JOBS:
- a) In the camp forum thread, what does Flukie say campers in this age group will do about 99% of the time if a leader gives even the silliest activity 110%?
- b) Carry on the camp forum thread after its last post.

READING TEXT:

····················

Problems related to their periods that they did not want to discuss with an adult (similar to bed wetting).
Not making friends/being excluded by rest of the group.
Think of themselves as an adult leader and act as if they are one, thinking that rules don't apply to them and trying to boss other kids around.
Becoming 'clingy' to leaders (sometimes because of homesickness).Hope this is of some help and gives you something to think about!
these.city.lights
04-30-2007, 08:32 AM
What about smoking? People around that age are starting to do things like this. Smoking being one of them.
laurathistle
04-30-2007, 08:35 AM
Oddly, this is not a problem I have ever come up against. I am sure other people will have though.
Lily Windsor
04-30-2007, 08:38 AM
Thank you very much. That has given me things to think about.
Anyone else who has experiences, please share. :)
Flukie
04-30-2007, 10:17 AM
One of the biggest things I find is that with this age group, if you give it your all, they will too. They look to see what you are doing - and if you are looking like something is lame, they will pick up on that and RUN with it as fast as they can. But, if you take the silliest activity and give it 110% (even if you have to joke about it because it really IS too young for them), I'd say 99% of the time they will follow. The other 1% - give 'em the "look" and they'll generally grudgingly do it. :)
laurathistle
04-30-2007, 11:00 AM
Oooh, must practice my "look." I haven't used it for a while!
prideeinpynk
04-30-2007, 02:43 PM
These are definitely some of the reasons that I stuck to the littlest age group for this summer.
But I would look back to when you were that age and go from there. I 100% agree with the whole go for it attitude that Flukie suggested. Girls at that age need to know that if they are getting into something that its not going to set them outside of the group, because at that age they are looking to "fit in" first and foremost (at least for the most part).
I would also be ready for some heavy questions, and know your camp's policy and also your personal preference with dealing with said questions. These girls are just becoming teenagers and they are probably going through a lot of changes both in body and in soul. Be ready with a plan on how you're going to deal with questions on love, sex, and growing up, because they will come and you need to be ready to be a strong guiding force for them.

····················

SUPPLIED INFORMATION:

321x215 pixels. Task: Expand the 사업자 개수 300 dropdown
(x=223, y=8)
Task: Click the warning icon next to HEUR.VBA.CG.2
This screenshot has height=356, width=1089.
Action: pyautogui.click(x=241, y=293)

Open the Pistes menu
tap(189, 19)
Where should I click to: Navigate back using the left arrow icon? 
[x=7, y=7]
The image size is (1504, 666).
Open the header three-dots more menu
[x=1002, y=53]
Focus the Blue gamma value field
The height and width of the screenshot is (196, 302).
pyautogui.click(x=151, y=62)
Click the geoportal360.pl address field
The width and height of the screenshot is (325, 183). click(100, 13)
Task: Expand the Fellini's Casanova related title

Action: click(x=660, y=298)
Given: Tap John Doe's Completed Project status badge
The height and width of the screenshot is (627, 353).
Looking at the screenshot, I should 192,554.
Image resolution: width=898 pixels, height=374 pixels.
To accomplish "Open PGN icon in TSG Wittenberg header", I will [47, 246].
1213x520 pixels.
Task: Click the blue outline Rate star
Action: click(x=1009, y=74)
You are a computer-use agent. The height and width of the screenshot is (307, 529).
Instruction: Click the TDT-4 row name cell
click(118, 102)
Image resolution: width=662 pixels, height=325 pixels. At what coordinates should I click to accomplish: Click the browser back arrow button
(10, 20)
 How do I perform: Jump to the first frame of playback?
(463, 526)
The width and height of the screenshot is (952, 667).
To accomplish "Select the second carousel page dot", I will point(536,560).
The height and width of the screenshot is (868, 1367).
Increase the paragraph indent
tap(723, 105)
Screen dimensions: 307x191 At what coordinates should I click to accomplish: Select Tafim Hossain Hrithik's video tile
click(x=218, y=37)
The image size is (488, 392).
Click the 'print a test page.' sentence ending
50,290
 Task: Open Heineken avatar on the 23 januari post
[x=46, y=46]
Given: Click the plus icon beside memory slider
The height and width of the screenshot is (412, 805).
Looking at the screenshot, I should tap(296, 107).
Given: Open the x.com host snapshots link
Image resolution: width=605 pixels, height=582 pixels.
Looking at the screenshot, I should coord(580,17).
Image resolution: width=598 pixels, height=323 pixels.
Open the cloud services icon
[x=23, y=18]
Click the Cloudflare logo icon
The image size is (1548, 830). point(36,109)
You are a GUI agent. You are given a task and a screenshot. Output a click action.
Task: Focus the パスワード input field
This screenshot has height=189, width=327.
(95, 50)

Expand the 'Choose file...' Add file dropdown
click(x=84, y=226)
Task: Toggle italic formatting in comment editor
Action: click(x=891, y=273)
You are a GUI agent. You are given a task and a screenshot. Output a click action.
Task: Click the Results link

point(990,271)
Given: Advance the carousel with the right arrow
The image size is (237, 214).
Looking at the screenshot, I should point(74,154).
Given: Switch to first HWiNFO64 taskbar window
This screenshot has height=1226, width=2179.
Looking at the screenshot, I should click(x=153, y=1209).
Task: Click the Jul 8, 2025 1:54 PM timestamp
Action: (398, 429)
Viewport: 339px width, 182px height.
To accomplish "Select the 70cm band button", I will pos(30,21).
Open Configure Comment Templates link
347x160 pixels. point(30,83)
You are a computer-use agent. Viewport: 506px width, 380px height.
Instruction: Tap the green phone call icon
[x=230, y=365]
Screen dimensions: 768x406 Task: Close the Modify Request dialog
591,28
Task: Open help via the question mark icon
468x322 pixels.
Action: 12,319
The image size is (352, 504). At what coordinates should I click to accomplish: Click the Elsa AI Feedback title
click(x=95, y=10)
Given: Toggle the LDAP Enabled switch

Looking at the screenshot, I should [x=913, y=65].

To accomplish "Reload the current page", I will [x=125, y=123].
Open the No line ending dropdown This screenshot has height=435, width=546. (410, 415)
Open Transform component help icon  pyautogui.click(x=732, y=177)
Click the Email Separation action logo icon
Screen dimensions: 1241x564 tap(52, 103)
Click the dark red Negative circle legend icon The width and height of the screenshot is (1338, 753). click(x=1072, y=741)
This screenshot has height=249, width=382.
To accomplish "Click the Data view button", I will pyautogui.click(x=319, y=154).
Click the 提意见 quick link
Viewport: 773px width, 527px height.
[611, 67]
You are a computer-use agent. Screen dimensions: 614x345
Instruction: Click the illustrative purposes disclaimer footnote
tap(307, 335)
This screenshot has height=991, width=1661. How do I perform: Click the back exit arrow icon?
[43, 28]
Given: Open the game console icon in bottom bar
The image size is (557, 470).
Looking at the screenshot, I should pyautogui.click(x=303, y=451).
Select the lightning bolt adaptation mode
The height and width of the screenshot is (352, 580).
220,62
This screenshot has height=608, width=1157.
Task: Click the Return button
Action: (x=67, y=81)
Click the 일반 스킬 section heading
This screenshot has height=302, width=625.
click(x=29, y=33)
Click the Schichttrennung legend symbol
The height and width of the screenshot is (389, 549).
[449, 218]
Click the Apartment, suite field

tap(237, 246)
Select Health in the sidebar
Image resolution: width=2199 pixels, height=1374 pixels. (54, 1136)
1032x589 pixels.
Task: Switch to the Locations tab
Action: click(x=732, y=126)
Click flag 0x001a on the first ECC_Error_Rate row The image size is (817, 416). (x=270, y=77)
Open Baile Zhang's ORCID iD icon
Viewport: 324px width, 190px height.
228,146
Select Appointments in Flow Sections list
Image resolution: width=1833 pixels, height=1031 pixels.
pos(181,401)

····················

RESPONSES PER TASK:
- a) They will follow.

- b)
Another issue that you're going to have to address is the smaller age gap between you and your campers. You need to be extra firm in establishing boundaries. Earning their respect is going to be an important part of making the summer go smoothly, and you can do this by standing your ground, being level headed, being a role model in regards to obeying the rules yourself, and treating each girl the same. The moment you waver or begin to show signs of misjudgment they are going to latch onto that and you will most likely lose them.
However, so that we're not ending on a bad note, think of everything that you can experience with these girls that those of us with younger campers cannot. They will probably enjoy many of the same things you do (music, movies, books, etc). They have some knowledge of the world, and are able to hold interesting and intelligent conversations (not to say that the little ones won't be interesting, but you know what I mean). They won't be afraid to share ideas of their own because they've had a lot more experience in exercising their voice and their creativity.
I'm sure you're summer will be great! :D Have fun with it!
Flukie
04-30-2007, 05:22 PM
prideeinpynk, I completely agree on the benefits of this age group! The older girls are my absolutely favorite age group - I work with 16 and 17 year olds and I love so much about them. You can have some deep conversations with them and know that they get what you mean! They are bright, creative and outgoing young women - and I love that I get to be part of their summer.
Little ones also have their benefits - but I love this age group so much!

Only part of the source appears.